CSAA Conference Final Plenary Panel

My ‘mobile phone’ notes on the final plenary panel session of the 2012 CSAA conference  http://www.csaa2012.org/ All panelists addressed the question: What matters for cultural studies?

GT

Few would describe it as a discipline.

Training in a disciplinarity

Teaching downgraded.
Conduct in everyday life.
Don’t believe surrendering the space to solving problems of business.
Critical pedagogic in everyday life.
SC
Creative industries, narcissism of small differences.
Thin notion of cultural value in creative industries.
Lack of an economics suitable to their circumstances
Neomarxist political economy needs updating
Cultural economics is languishing in FOR Codes
SM
Core values?
Studied Bruno Latour’s recent book
“Idealism of materialism”
Matter understood in its particularism not its potential universalism.
Beyond nature culture divide.
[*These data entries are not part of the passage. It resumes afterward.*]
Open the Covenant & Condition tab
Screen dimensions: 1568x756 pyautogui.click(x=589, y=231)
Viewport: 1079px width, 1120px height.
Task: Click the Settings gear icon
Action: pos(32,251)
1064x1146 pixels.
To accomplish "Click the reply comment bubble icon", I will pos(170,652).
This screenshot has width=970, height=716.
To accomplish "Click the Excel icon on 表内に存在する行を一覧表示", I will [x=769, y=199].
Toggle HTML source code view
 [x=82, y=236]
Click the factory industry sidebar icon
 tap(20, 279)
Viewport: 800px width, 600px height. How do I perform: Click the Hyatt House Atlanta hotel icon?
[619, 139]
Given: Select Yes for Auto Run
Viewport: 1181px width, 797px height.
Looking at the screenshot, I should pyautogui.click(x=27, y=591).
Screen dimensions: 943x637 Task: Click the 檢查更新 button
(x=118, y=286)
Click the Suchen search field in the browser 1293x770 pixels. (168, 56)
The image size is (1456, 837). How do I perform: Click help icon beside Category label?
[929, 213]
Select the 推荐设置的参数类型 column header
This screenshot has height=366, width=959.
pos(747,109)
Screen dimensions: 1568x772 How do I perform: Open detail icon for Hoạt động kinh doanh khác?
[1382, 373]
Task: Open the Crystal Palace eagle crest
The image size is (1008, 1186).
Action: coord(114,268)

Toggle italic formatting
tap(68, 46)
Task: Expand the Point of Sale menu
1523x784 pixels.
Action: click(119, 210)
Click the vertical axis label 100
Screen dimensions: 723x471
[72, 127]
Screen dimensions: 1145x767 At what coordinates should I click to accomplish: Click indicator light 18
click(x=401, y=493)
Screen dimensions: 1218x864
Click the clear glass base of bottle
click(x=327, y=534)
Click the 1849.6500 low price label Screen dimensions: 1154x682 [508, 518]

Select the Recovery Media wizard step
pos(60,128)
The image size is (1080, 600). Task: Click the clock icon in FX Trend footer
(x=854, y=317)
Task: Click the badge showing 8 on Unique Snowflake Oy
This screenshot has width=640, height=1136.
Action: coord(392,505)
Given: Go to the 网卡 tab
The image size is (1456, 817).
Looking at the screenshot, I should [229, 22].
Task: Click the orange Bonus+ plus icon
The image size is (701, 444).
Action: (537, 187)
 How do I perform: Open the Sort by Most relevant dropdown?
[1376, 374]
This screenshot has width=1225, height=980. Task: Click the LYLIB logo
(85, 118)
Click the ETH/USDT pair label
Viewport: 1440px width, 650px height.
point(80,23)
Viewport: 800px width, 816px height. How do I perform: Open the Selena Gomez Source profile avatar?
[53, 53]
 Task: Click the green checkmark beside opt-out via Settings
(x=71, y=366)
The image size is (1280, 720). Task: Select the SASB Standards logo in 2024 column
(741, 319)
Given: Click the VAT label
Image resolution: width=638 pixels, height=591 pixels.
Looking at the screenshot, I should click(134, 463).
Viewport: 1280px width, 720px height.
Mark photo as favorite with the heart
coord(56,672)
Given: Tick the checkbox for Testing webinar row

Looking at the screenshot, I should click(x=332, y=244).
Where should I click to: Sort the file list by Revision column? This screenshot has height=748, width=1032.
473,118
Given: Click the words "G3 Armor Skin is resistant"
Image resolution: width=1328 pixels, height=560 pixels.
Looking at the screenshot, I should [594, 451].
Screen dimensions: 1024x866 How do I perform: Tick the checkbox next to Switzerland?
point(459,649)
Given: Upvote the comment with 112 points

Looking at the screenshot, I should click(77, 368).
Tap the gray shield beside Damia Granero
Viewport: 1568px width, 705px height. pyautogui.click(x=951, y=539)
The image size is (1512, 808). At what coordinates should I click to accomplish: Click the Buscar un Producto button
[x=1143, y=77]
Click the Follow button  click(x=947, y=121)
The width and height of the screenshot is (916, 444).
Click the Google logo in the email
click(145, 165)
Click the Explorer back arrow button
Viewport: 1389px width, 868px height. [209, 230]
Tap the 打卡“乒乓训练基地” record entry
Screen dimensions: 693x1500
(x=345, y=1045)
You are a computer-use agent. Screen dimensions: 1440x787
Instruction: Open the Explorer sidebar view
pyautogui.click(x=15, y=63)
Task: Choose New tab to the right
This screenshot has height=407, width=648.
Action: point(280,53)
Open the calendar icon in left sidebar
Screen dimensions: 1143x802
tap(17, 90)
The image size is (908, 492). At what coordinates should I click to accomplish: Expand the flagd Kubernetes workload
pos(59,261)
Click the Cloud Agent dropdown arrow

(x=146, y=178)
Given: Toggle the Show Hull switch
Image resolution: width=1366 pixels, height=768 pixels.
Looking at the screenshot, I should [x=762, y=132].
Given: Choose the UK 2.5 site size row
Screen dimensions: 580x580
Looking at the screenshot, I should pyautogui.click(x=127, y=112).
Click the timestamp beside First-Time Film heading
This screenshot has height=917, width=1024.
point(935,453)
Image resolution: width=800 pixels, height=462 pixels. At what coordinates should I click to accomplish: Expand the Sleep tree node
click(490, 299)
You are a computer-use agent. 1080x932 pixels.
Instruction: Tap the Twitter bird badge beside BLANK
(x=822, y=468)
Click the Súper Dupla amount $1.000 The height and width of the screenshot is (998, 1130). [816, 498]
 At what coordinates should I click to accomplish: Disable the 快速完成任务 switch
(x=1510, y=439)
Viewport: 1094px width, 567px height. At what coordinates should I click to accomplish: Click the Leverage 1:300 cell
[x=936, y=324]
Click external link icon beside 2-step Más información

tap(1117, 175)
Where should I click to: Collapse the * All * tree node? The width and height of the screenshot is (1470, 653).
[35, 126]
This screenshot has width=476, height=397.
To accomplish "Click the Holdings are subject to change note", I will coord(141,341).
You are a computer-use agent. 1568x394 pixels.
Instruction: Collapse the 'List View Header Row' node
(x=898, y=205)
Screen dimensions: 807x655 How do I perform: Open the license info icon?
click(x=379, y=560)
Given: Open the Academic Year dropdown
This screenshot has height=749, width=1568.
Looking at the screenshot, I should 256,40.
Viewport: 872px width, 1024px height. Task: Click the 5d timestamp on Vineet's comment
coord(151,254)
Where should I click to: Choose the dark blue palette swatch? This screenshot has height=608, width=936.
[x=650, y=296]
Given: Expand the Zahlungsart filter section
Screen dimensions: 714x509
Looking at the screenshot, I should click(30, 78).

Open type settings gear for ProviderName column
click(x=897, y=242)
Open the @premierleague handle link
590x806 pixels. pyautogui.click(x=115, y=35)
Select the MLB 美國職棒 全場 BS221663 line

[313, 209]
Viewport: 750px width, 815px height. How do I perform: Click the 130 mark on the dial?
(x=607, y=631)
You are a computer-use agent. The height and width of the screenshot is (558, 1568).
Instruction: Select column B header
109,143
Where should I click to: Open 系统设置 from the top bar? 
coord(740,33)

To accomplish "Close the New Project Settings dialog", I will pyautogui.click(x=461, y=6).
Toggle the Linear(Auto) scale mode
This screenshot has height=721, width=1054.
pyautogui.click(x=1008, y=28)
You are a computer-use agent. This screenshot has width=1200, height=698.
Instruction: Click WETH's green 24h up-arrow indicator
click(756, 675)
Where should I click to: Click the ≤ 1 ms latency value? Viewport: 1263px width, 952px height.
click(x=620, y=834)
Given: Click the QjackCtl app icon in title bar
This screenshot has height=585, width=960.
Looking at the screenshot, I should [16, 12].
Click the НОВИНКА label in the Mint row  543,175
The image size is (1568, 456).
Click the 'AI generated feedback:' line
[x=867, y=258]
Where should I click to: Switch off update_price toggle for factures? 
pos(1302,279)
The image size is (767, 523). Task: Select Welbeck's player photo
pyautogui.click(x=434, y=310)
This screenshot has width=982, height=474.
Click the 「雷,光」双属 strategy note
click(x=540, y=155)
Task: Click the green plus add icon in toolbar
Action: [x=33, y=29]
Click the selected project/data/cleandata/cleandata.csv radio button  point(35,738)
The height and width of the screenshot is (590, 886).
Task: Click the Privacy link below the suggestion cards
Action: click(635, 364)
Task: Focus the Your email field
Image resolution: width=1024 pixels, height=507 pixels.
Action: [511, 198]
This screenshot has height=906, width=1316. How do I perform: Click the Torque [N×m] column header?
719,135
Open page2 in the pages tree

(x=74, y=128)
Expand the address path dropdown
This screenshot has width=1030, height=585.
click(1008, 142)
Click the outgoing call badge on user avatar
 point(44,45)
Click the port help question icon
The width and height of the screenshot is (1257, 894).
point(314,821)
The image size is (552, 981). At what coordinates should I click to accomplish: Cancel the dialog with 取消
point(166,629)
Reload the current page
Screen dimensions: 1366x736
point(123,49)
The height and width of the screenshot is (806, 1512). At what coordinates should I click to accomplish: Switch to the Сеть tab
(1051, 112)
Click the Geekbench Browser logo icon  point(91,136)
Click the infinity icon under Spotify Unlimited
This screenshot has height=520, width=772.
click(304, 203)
Ecologize rather than modernize.
Human is not a special mode of existence.
Materialism between reproduction & reference.
Myths & poetry exist in real worlds.
Core values should be concerned with truth & beauty.
TB
The nature of its mattering has changed over time.
Cultural Studies loose association of interests in how cultural operates, with an intellectual commitment to change.
Teaching category and ARC funding category serve as conditions of possibility/existence.
In UK took form of an ideological politics, then in pedagogy, practical areas of engagement — these no longer linked to policy debates(?)
Does it matter? Yes it does. Meeting place for heterogeneous modes of engagement.
These different approaches are often incubated somewhere else, Cultural Studies now catching up.
Other kinds of challenges, rise of business & management studies.
IA
Not focusing on intellectual content challenges, the context of these challenges more important.
1. Should be embracing in a serious ways, of deep cultural way, diversity. Broader question of the humanities? Cosmopolitan engagement missing, focus on materiality, means abandoning difference?
2. The bureaucracy of it all. Cultural studies an FOR code. ARC assessed based on this code.
What is relation to other disciplines, they’ve had ‘cultural turns’.
3. Being assessed as an FOR code? Danger of being assessed in conservative purely academic ways.
JF
Perceptible shift at this conference, things that wouldnt normally be talked about. Plus all the elders of CS all appeared in one place.
Papers that move outward new topics (extensive), papers that move inward to discuss methodology (intensive).
CS discipline traditionally moved outwards (extensive), stepped into areas where it hasn’t been welcome.
Inherent parasitism has been a weakness.
What is the coherent, focused body of knowledge being shaped?
Marked by the radical character of pedagogy, students know as much about the topics as teachers.
Many things matter for CS.
TOR
CS mutated in new ways.
Focus on the present, history of the present, needs a sense of history.
CS pursues things that don’t quite fit.
1. Fracture. Two books on future of CS. Institutional shift towards practical education, ‘how to do’ rather than ‘what to know’.
2. ERA requires a CS readership previously imagined as a political orientation, but now think of as negotiating between different knowledges.
3. Ian Hunter academy of humanities, intellectual history, social epistemology
MM
Exhilaration and energy required to do all these things, this is what matters in CS.
My goal is show people that are freer than they feel.
D&G’s notion of the diagonal (transversal) where they are not meant to be.
“The geezer’s panel.” In Maclaurin Room, all men on the walls.
Vivid reminder how much work has been done.
Exhilaration required to keep going.
Ross Chambers calls room to manoeuvre.
CS peculiar for being formed in an era almost wholly dominated by neoliberalism.
Beyond bitterness and critique?
My question: Graeme’s focus on the future, Tom’s point about epistemology, Meaghan’s point about energy, all in the context of the general point about pedagogy and a tension with the category of the economic: do we need to reclaim for our students a critical sense of the ‘aspirational’?
MM: Radiate back a positive sense of what is good in students’ work. They need to develop their own critical sense of the future. More interested in TOR “what to do”.
GT: Cultural Studies 101, set of hard readings, teacher performed exegesis, wrote essay. But CS originally about generating agency, aspirational comes from that.
JF: Re neoliberalism, CS takes a differentiated approach to the economy.